Pixel coordinate grounding data:
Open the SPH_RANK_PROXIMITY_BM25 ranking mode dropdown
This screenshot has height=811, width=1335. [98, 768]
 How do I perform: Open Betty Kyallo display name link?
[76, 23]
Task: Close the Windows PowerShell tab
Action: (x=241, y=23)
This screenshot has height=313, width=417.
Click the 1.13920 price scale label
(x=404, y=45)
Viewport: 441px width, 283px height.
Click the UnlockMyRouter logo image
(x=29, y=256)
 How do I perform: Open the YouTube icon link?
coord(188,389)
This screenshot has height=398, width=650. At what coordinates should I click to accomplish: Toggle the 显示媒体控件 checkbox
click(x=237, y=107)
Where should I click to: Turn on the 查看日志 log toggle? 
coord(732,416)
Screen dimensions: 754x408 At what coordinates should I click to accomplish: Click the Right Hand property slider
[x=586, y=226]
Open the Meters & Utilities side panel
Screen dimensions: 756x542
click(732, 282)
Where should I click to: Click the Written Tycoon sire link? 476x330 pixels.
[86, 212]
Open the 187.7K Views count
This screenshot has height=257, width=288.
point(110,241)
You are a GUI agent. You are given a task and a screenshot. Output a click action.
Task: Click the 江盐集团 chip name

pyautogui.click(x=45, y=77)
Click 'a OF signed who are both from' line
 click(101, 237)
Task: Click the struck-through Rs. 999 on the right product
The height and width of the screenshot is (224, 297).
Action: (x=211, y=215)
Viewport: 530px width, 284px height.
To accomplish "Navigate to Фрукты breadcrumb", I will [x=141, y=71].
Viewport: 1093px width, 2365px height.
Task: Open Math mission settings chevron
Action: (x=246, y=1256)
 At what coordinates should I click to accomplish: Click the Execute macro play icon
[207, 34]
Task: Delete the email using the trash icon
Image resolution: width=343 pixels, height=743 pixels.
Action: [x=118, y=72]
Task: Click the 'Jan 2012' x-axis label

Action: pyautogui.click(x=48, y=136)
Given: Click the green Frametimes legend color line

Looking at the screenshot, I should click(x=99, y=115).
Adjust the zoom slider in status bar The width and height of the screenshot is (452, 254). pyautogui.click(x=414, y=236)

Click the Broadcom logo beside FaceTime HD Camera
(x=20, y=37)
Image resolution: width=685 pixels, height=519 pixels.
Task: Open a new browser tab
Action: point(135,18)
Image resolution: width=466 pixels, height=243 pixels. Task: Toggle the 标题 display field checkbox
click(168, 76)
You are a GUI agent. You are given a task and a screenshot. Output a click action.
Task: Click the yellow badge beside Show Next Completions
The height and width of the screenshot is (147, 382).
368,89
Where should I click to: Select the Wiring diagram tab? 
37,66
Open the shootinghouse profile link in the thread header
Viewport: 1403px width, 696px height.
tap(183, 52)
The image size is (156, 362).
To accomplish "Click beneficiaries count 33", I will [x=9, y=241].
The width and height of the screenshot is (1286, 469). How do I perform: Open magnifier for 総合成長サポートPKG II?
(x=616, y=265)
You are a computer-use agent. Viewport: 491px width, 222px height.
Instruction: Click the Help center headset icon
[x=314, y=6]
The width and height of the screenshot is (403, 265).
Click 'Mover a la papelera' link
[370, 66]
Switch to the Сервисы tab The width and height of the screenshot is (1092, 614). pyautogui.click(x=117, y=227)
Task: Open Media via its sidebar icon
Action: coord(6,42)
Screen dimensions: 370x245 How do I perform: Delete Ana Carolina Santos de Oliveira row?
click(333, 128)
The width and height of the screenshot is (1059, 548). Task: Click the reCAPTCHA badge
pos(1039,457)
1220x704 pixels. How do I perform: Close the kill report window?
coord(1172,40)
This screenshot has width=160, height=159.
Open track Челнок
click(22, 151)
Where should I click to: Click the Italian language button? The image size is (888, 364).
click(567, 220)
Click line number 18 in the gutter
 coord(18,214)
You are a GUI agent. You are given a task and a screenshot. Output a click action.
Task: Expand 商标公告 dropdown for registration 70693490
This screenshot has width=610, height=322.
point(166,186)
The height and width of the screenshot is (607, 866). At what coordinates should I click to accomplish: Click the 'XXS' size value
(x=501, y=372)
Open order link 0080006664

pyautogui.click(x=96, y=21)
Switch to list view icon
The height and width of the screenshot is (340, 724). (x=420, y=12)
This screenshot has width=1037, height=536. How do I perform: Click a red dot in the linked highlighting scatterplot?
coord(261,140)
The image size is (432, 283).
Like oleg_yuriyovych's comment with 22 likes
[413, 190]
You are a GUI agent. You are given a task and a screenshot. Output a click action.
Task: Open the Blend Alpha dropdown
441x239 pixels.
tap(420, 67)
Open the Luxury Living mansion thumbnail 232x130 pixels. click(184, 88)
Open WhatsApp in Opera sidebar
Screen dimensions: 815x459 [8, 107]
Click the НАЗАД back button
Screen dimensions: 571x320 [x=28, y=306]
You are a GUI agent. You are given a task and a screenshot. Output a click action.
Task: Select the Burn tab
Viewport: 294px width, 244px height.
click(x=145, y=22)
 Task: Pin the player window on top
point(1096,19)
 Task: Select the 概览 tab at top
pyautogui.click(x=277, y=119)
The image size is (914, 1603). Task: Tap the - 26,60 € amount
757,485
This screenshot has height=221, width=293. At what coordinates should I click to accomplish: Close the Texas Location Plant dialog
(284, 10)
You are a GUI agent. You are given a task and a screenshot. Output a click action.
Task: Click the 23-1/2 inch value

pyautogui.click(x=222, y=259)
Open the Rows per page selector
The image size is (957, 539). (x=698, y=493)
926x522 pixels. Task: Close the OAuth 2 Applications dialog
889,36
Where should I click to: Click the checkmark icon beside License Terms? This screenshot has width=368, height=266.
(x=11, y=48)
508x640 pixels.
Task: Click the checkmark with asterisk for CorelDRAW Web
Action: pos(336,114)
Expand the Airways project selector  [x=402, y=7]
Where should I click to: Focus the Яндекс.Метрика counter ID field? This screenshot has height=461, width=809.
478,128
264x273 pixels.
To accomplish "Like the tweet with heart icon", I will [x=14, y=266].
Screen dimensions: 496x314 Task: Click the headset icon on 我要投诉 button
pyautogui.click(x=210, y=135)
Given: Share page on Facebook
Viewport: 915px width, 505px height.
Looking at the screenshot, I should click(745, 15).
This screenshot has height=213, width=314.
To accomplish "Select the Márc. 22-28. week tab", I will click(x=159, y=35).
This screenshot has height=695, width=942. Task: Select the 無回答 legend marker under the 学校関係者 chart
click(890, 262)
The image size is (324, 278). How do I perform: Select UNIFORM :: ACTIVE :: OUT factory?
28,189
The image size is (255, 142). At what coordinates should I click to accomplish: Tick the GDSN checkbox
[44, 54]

- [To do]
What you return must match the records above exactly, line for line.

- [Task solution]
Open the SPH_RANK_PROXIMITY_BM25 ranking mode dropdown
This screenshot has height=811, width=1335. [98, 768]
 How do I perform: Open Betty Kyallo display name link?
[76, 23]
Task: Close the Windows PowerShell tab
Action: (x=241, y=23)
This screenshot has height=313, width=417.
Click the 1.13920 price scale label
(x=404, y=45)
Viewport: 441px width, 283px height.
Click the UnlockMyRouter logo image
(x=29, y=256)
 How do I perform: Open the YouTube icon link?
coord(188,389)
This screenshot has height=398, width=650. At what coordinates should I click to accomplish: Toggle the 显示媒体控件 checkbox
click(x=237, y=107)
Where should I click to: Turn on the 查看日志 log toggle? 
coord(732,416)
Screen dimensions: 754x408 At what coordinates should I click to accomplish: Click the Right Hand property slider
[x=586, y=226]
Open the Meters & Utilities side panel
Screen dimensions: 756x542
click(732, 282)
Where should I click to: Click the Written Tycoon sire link? 476x330 pixels.
[86, 212]
Open the 187.7K Views count
This screenshot has height=257, width=288.
point(110,241)
You are a GUI agent. You are given a task and a screenshot. Output a click action.
Task: Click the 江盐集团 chip name

pyautogui.click(x=45, y=77)
Click 'a OF signed who are both from' line
 click(101, 237)
Task: Click the struck-through Rs. 999 on the right product
The height and width of the screenshot is (224, 297).
Action: (x=211, y=215)
Viewport: 530px width, 284px height.
To accomplish "Navigate to Фрукты breadcrumb", I will [x=141, y=71].
Viewport: 1093px width, 2365px height.
Task: Open Math mission settings chevron
Action: (x=246, y=1256)
 At what coordinates should I click to accomplish: Click the Execute macro play icon
[207, 34]
Task: Delete the email using the trash icon
Image resolution: width=343 pixels, height=743 pixels.
Action: [x=118, y=72]
Task: Click the 'Jan 2012' x-axis label

Action: pyautogui.click(x=48, y=136)
Given: Click the green Frametimes legend color line

Looking at the screenshot, I should click(x=99, y=115).
Adjust the zoom slider in status bar The width and height of the screenshot is (452, 254). pyautogui.click(x=414, y=236)

Click the Broadcom logo beside FaceTime HD Camera
(x=20, y=37)
Image resolution: width=685 pixels, height=519 pixels.
Task: Open a new browser tab
Action: point(135,18)
Image resolution: width=466 pixels, height=243 pixels. Task: Toggle the 标题 display field checkbox
click(168, 76)
You are a GUI agent. You are given a task and a screenshot. Output a click action.
Task: Click the yellow badge beside Show Next Completions
The height and width of the screenshot is (147, 382).
368,89
Where should I click to: Select the Wiring diagram tab? 
37,66
Open the shootinghouse profile link in the thread header
Viewport: 1403px width, 696px height.
tap(183, 52)
The image size is (156, 362).
To accomplish "Click beneficiaries count 33", I will [x=9, y=241].
The width and height of the screenshot is (1286, 469). How do I perform: Open magnifier for 総合成長サポートPKG II?
(x=616, y=265)
You are a computer-use agent. Viewport: 491px width, 222px height.
Instruction: Click the Help center headset icon
[x=314, y=6]
The width and height of the screenshot is (403, 265).
Click 'Mover a la papelera' link
[370, 66]
Switch to the Сервисы tab The width and height of the screenshot is (1092, 614). pyautogui.click(x=117, y=227)
Task: Open Media via its sidebar icon
Action: coord(6,42)
Screen dimensions: 370x245 How do I perform: Delete Ana Carolina Santos de Oliveira row?
click(333, 128)
The width and height of the screenshot is (1059, 548). Task: Click the reCAPTCHA badge
pos(1039,457)
1220x704 pixels. How do I perform: Close the kill report window?
coord(1172,40)
This screenshot has width=160, height=159.
Open track Челнок
click(22, 151)
Where should I click to: Click the Italian language button? The image size is (888, 364).
click(567, 220)
Click line number 18 in the gutter
 coord(18,214)
You are a GUI agent. You are given a task and a screenshot. Output a click action.
Task: Expand 商标公告 dropdown for registration 70693490
This screenshot has width=610, height=322.
point(166,186)
The height and width of the screenshot is (607, 866). At what coordinates should I click to accomplish: Click the 'XXS' size value
(x=501, y=372)
Open order link 0080006664

pyautogui.click(x=96, y=21)
Switch to list view icon
The height and width of the screenshot is (340, 724). (x=420, y=12)
This screenshot has width=1037, height=536. How do I perform: Click a red dot in the linked highlighting scatterplot?
coord(261,140)
The image size is (432, 283).
Like oleg_yuriyovych's comment with 22 likes
[413, 190]
You are a GUI agent. You are given a task and a screenshot. Output a click action.
Task: Open the Blend Alpha dropdown
441x239 pixels.
tap(420, 67)
Open the Luxury Living mansion thumbnail 232x130 pixels. click(184, 88)
Open WhatsApp in Opera sidebar
Screen dimensions: 815x459 [8, 107]
Click the НАЗАД back button
Screen dimensions: 571x320 [x=28, y=306]
You are a GUI agent. You are given a task and a screenshot. Output a click action.
Task: Select the Burn tab
Viewport: 294px width, 244px height.
click(x=145, y=22)
 Task: Pin the player window on top
point(1096,19)
 Task: Select the 概览 tab at top
pyautogui.click(x=277, y=119)
The image size is (914, 1603). Task: Tap the - 26,60 € amount
757,485
This screenshot has height=221, width=293. At what coordinates should I click to accomplish: Close the Texas Location Plant dialog
(284, 10)
You are a GUI agent. You are given a task and a screenshot. Output a click action.
Task: Click the 23-1/2 inch value

pyautogui.click(x=222, y=259)
Open the Rows per page selector
The image size is (957, 539). (x=698, y=493)
926x522 pixels. Task: Close the OAuth 2 Applications dialog
889,36
Where should I click to: Click the checkmark icon beside License Terms? This screenshot has width=368, height=266.
(x=11, y=48)
508x640 pixels.
Task: Click the checkmark with asterisk for CorelDRAW Web
Action: pos(336,114)
Expand the Airways project selector  [x=402, y=7]
Where should I click to: Focus the Яндекс.Метрика counter ID field? This screenshot has height=461, width=809.
478,128
264x273 pixels.
To accomplish "Like the tweet with heart icon", I will [x=14, y=266].
Screen dimensions: 496x314 Task: Click the headset icon on 我要投诉 button
pyautogui.click(x=210, y=135)
Given: Share page on Facebook
Viewport: 915px width, 505px height.
Looking at the screenshot, I should click(745, 15).
This screenshot has height=213, width=314.
To accomplish "Select the Márc. 22-28. week tab", I will click(x=159, y=35).
This screenshot has height=695, width=942. Task: Select the 無回答 legend marker under the 学校関係者 chart
click(890, 262)
The image size is (324, 278). How do I perform: Select UNIFORM :: ACTIVE :: OUT factory?
28,189
The image size is (255, 142). At what coordinates should I click to accomplish: Tick the GDSN checkbox
[44, 54]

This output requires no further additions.